57°
Partly sunny
THU
 66°
 47°
FRI
 60°
 42°
SAT
 64°
 45°
SUN
 66°
 43°
MON
 76°
 44°

N.Y. knish factory fire leads to nationwide shortage

  • This undated photo provided by Gabila Food Products, Inc. shows their original Coney Island square knishs, which have been off the market for at least six weeks. (AP Photo/Gabila Food Products, Inc.)

COPIAGUE, N.Y. — A fire at a factory billed as the world's biggest maker of knishes has created nationwide shock and oy for those who can't seem to find the Jewish treats anywhere.

Kvetching has been going on at delis, diners, food carts and groceries since the six-week-long shortage began, but lovers of the square, fried, doughy pillows of pureed potatoes may not have to go without much longer.

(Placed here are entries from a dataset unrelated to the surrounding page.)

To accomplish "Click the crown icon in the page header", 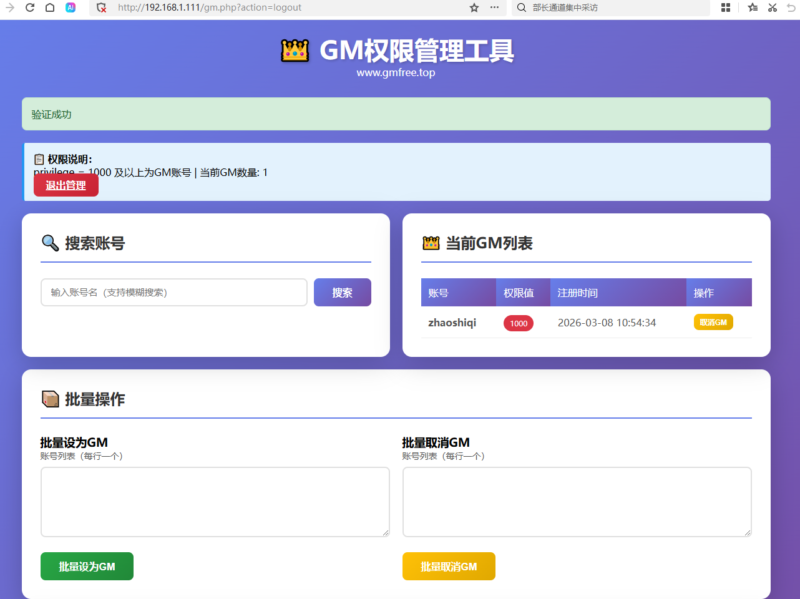I will tap(294, 51).
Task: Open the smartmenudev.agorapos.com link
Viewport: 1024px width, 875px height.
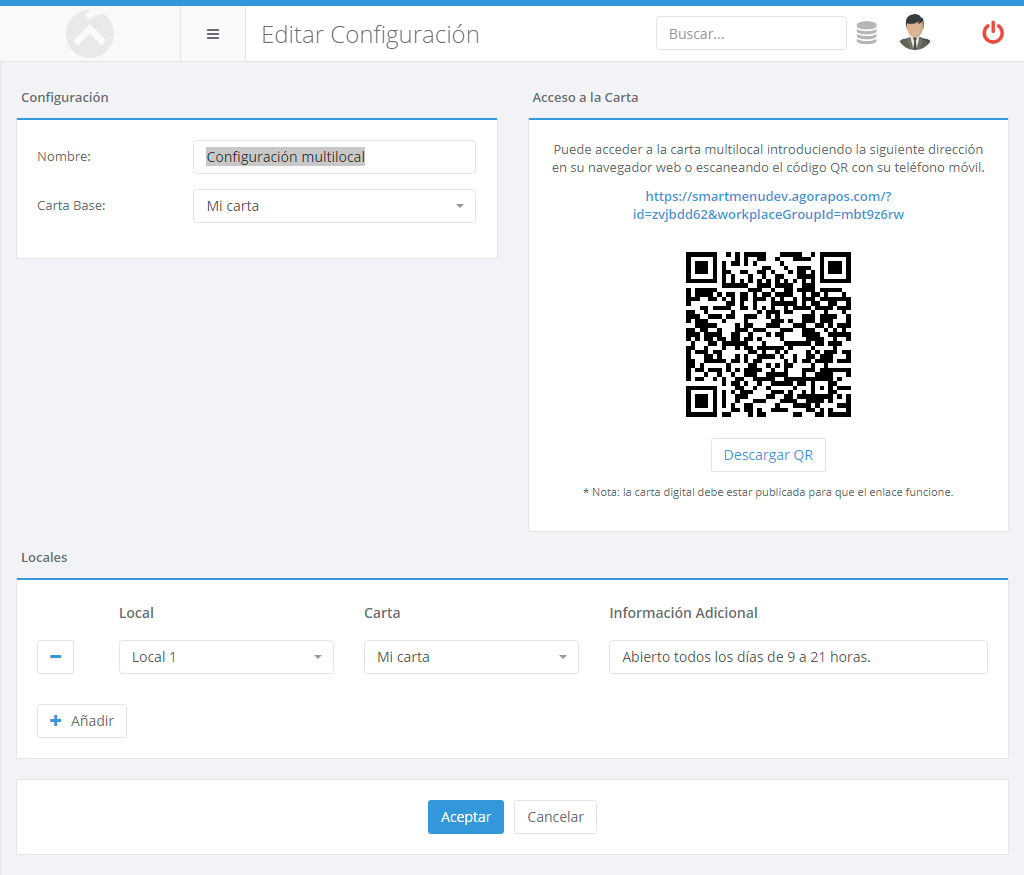Action: (x=768, y=205)
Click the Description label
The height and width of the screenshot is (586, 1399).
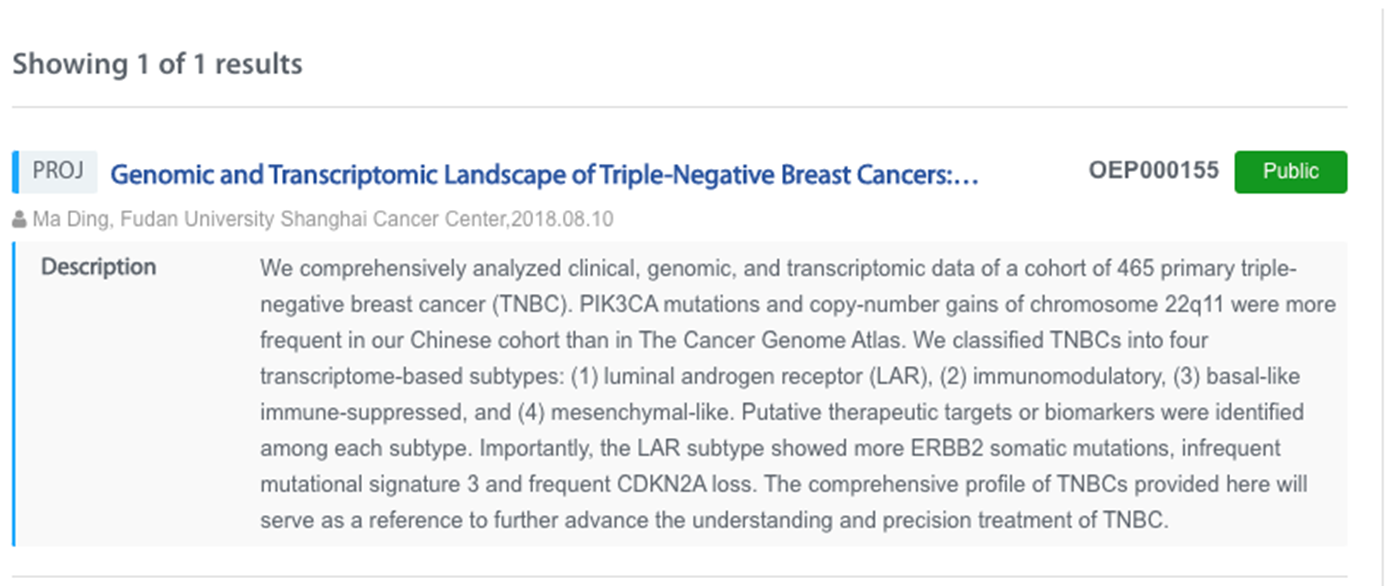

The factory promises an end to the knish crunch by Thanksgiving, which coincides with the start of Hanukkah.

"Our customers ... are calling us saying they are literally searching supermarkets and stores and they're all asking when we'll be back," Stacey Ziskin Gabay, one of the owners of the 92-year-old Gabila's Knishes, which sells about 15 million knishes a year.

A fire Sept. 24 at the Gabila's plant in Copiague, Long Island, damaged the machinery that makes the company's biggest seller — "The Original Coney Island Square Knish," which also come filled with kasha or spinach.

Gabila's, which also makes matzoh balls, blintzes and latkas, sells the knishes both online and at retail outlets around the country, with New York, Florida and California leading the sales.

"For the last month I haven't had any knishes — my heart is broken," said Carol Anfuso, a native New Yorker who has been without a knish to nosh since the BJ's Wholesale store near her Atlanta home suddenly stopped stocking them.

But Anfuso didn't learn of the shortage until she visited her sister for lunch at the Pastrami King restaurant in Merrick, Long Island, and found that it was out of stock, too.

Pastrami King owner Joe Yamali said he normally sells about 2,000 knishes a month.

"It brings you back to your childhood and they're just so delicious," Yamali said. "Gabila is square and fried. You bite into it and the potato oozes out. It's very good."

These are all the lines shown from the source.